I wanted to pull at some of those unraveling threads, so I took NPR producer Lauren Hodges
to Detroit's Riverside Park under the Ambassador Bridge where we
could look across the Detroit River to Canada not even a half mile away. This is
the busiest commercial border crossing in North America. The Ambassador Bridge is
right there to our right, a still under construction second span called the Gordie Howe International
Bridge, named after Canadian native and Detroit hockey great Gordie Howe. And
that bridge to me, named after Howe, symbolizes the many connections between
the US and Canada and this narrow span that separates them. I grew up on the Detroit
side watching Canadian television, listening to Canadian radio stations.

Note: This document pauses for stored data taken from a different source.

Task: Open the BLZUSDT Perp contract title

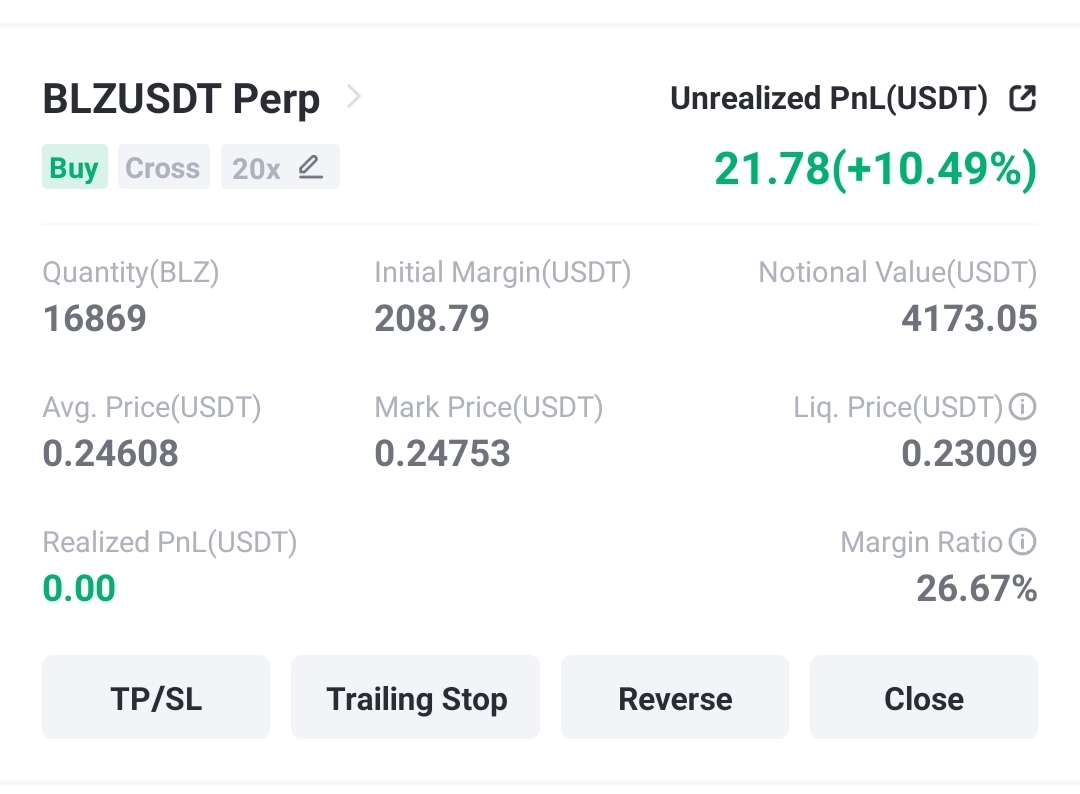Action: click(x=181, y=98)
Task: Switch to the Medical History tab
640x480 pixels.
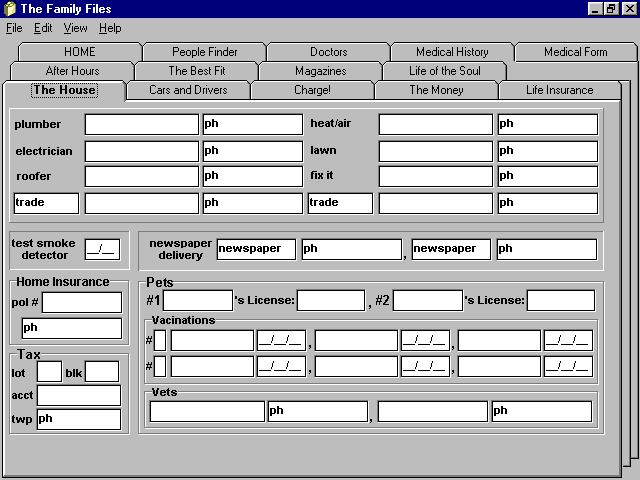Action: tap(452, 52)
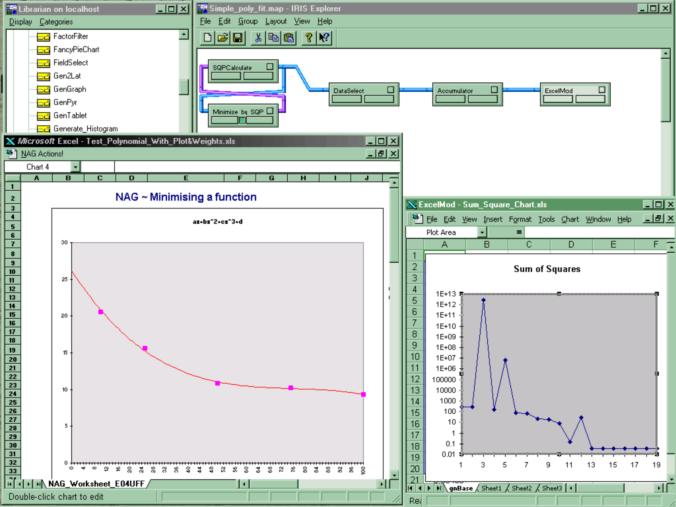
Task: Open the Layout menu in IRIS Explorer
Action: pyautogui.click(x=276, y=21)
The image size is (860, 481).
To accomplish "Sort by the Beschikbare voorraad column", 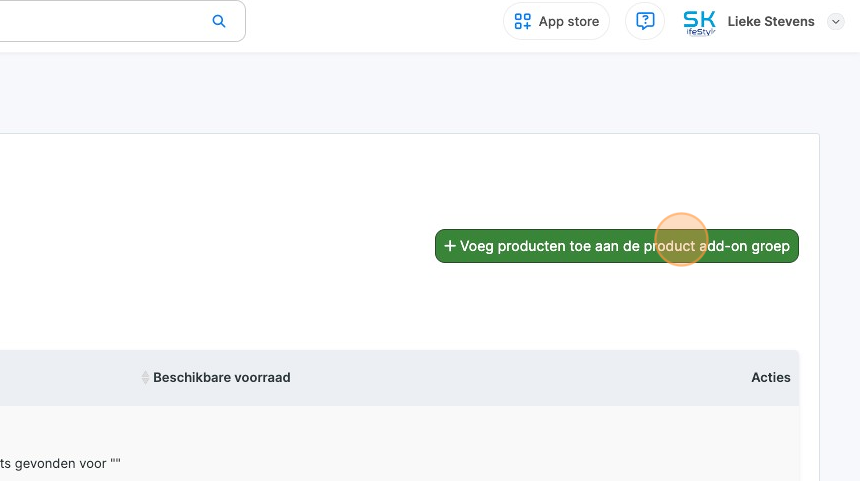I will coord(221,378).
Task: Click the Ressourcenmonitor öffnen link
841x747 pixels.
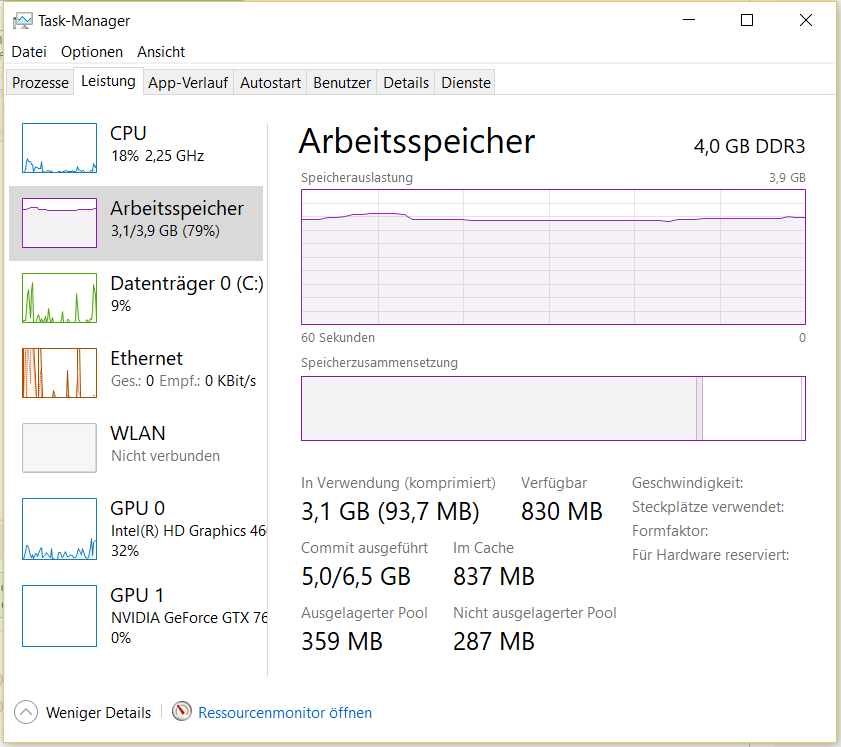Action: (285, 713)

Hockey night in Canada was a regular staple in our house. Friends on the
Windsor side work in Detroit, come over to watch Detroit Tigers or Detroit Lions
games in person. Detroiters eat in their restaurants.
Windsorites eat in our restaurants.
It's just kind of amazing the connections between the people
of these two cities.
All of this place kind of wrapped up in a single identity,
some of us Americans, some of us Canadians.
We then made the very short drive across the river and pulled out our passports at the
border. At the checkpoint, we got the standard questions. Where are we headed? What's our
business in Canada? Do we have any weapons in the car? Then the customs officer quickly turned into
a concierge giving us recommendations for lunch.
What's the restaurant called?
It's called Twisted Apron. It closes at 3.
Thank you so much.
Enjoy.
Alright, thanks.
Welcome to Canada. Have you ever had a border crossing experience like that?
I really, really haven't.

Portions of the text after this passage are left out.